Ronald G. Suny


Nationalism and History

Donald Trump is definitely a nationalist, but he is not a patriot. When he was called up to serve in the US military during the Vietnam War, he had a friendly doctor testify that he was ineligible because he suffered from bone spurs in his heel. Later, he could not remember which foot it was.

At one of his mass rallies, in October 2018, (this was before the global Covid-19 pandemic), Donald Trump proudly, loudly proclaimed to his fevered supporters that he was a nationalist: “Really, we’re not supposed to use that word. You know what I am? I’m a nationalist, O.K.? I’m a nationalist. Nationalist! Use that word! Use that word!” Asked later, back at the White House, why he had claimed to be a nationalist, given its racist connotations (at least in the United States where it is associated with White Supremacists), he claimed ignorance of that connection: “I never heard that theory about being a nationalist. I’ve heard them all. But I’m somebody who loves our country. I am a nationalist. It’s a word that hasn’t been used too much. Some people use it, but I’m very proud. I think it should be brought back.”

As someone who has taught on nationalism, nations, and empires, and is currently writing a book about these subjects, I have puzzled long and hard over the meaning of nationalism. It is a word difficult to pin down. It has as many meanings as the people who use it. In fact, it is probably fair to say that the word means what the user means it to mean. When the Greeks stopped calling Turkish coffee Turkish coffee and called it Greek coffee instead, that was said to be nationalism. When Vladimir Putin annexed Crimea, that was said to be inspired by nationalism. Adolf Hitler was a nationalist, but so were his principal opponents Winston Churchill and Charles de Gaulle. Who indeed wasn’t a nationalist? Well, maybe Vladimir Lenin, who called for the defeat of imperial Russia, his own country, in World War I because he believed that its demise would ignite the world socialist revolution. For Lenin the emancipation of humanity was more important than the fate of his fellow Slavs.
In my own definition nationalism differs from patriotism. Nationalism is a blind love of country and nation, of the current regime, as well as an insular love of one’s fellow nationals. It can be summarized as: “My country, right or wrong.” God Bless America, and to hell with the rest of the world. Patriotism has a quite different valence, and its genealogy goes back to ancient Greece and the Roman Republic. A patriot defends his or her country and its rulers when the state is virtuous and does the right thing, when it serves the people instead of the personal interests of those in power. A true patriot would struggle against venality, corruption, nepotism, selfish policies to help some and exclude others, and frivolous imperial wars to make the country great again. Patriots would exclaim: “My country…. When it is right!” 

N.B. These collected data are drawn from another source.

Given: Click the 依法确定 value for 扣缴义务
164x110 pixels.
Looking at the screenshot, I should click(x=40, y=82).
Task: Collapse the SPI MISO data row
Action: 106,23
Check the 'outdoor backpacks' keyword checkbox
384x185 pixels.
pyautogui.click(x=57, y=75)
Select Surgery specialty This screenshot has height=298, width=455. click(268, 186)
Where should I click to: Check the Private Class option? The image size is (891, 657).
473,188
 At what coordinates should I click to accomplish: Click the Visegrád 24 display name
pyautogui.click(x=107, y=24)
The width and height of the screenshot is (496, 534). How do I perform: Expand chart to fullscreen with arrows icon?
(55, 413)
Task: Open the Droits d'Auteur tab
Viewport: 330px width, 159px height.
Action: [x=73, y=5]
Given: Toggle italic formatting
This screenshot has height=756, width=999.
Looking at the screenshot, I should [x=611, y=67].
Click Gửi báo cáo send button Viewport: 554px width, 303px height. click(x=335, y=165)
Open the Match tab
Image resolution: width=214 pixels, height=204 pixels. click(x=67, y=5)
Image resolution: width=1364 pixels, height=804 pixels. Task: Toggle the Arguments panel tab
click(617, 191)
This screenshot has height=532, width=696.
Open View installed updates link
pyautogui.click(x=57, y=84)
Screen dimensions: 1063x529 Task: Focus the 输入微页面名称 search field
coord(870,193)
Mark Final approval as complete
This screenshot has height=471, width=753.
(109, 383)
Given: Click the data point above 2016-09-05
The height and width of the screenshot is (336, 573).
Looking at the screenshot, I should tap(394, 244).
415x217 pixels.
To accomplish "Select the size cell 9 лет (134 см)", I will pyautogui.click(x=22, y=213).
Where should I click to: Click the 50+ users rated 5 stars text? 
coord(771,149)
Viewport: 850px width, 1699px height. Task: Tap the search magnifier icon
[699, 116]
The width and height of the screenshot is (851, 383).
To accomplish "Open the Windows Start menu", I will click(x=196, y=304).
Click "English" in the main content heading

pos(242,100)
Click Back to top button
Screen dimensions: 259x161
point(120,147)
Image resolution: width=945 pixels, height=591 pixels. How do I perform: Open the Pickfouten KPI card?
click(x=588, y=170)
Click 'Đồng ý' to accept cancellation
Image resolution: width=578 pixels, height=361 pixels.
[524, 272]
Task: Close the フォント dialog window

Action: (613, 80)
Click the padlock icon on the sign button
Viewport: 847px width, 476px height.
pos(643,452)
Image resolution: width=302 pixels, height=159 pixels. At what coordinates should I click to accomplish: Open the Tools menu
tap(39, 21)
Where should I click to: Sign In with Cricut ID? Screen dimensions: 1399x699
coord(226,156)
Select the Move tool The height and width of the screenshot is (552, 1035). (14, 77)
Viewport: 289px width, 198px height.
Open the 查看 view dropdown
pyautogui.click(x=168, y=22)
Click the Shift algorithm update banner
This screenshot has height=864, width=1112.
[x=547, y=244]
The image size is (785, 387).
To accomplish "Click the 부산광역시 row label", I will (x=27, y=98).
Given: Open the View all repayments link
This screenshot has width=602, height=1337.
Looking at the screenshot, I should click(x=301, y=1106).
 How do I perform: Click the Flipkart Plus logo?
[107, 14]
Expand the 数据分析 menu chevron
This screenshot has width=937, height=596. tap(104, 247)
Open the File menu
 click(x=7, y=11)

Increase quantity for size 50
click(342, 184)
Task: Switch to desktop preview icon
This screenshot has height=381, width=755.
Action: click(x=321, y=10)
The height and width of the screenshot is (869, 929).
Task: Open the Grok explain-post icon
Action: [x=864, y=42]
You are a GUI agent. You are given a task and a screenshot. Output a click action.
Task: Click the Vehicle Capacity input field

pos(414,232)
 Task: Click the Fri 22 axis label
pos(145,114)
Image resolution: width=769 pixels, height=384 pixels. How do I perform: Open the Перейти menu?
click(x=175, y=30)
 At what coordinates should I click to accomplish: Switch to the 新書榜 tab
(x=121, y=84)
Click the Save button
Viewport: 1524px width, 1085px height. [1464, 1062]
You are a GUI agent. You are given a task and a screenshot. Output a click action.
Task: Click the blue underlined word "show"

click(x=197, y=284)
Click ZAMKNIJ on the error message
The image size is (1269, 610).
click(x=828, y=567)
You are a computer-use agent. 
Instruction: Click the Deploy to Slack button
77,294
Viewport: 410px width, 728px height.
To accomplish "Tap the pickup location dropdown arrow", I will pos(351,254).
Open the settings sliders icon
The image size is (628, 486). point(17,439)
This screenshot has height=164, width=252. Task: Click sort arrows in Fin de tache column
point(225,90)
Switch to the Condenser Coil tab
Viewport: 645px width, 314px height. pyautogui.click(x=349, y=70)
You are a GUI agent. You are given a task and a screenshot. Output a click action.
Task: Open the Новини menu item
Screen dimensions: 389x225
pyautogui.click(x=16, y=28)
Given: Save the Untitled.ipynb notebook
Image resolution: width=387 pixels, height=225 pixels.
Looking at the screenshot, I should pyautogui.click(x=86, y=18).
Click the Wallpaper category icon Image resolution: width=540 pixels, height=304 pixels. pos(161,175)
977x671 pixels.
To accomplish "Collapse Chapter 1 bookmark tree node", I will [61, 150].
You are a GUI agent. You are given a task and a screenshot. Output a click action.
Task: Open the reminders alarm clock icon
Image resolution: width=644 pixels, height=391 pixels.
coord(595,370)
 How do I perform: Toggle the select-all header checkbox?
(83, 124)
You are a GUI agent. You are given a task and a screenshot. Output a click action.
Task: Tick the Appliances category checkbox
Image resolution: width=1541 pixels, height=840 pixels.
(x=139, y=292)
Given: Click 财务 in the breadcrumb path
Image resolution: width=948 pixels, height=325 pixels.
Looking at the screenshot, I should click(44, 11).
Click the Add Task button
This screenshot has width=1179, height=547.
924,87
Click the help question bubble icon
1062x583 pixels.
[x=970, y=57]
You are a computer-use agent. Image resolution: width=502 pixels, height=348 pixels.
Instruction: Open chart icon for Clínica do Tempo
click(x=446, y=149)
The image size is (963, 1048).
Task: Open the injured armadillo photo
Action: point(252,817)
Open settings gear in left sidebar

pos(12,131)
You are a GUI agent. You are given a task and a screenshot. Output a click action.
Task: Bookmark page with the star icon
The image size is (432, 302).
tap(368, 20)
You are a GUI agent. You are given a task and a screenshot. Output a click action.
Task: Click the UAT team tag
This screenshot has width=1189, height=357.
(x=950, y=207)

Donald Trump is definitely a nationalist, but he is not a patriot. When he was called up to serve in the US military during the Vietnam War, he had a friendly doctor testify that he was ineligible because he suffered from bone spurs in his heel. Later, he could not remember which foot it was.

In the midst of the pandemic and the renewed struggle for racial justice, the United States is also undergoing a serious question of what it means to be patriotic. There are those, like Trump, who want to whitewash history, to keep Confederate flags flying and the statues standing that honor those southern states that wanted to become free from the northern states so that they could preserve their traditional way of life, which, by the way, meant keeping four million Black people as slaves. “We will never allow an angry mob to tear down our statues,” he proclaimed, “erase our history, indoctrinate our children, or trample on our freedoms.” He seems to have forgotten that a bloody civil war was fought to keep the United States united and ultimately to emancipate the slaves. 

Opposed to the president, protesters have gone into the streets to tear down the statues of those they consider traitors and racists: Confederate officers and soldiers, Christopher Columbus (who decimated the native population of the Caribbean), and even several of the Founding Fathers of the country, slaveholders George Washington and Thomas Jefferson. Trump has launched an attack on the protestors: “We are now in the process of defeating the radical left, the Marxists, the anarchists, the agitators, the looters, and people who, in many instances, have absolutely no clue what they are doing."

In Trump’s view, the United States is “the greatest, most exceptional and most virtuous nation in the history of the world.” So, why complain about systemic racism, obscene economic and social inequality, and the arrogant self-centeredness of American officialdom? Those who criticize America, says a Trump favorite, television pundit Tucker Carlson, “actually hate America.” His target, whom he called “deeply silly and unimpressive,” was Illinois Senator Tammy Duckworth, a female combat veteran who lost both legs in Iraq. She retorted that he should “walk a mile in my legs and then tell me whether or not I love America.” Here is the struggle over the past and future of the most powerful country in the world, a titanic match between nationalism and patriotism, between those who avoid the dark spots in the country’s past and those who want to shed a healing light on the rot that continues to fester in the present and make America healthier. Trump is leading the charge back into ignorance and denial, longing for a lost time that never actually existed. And following along behind Commander-in- Chief Bone Spur is an army of sycophants, flatterers, toadies, and enablers.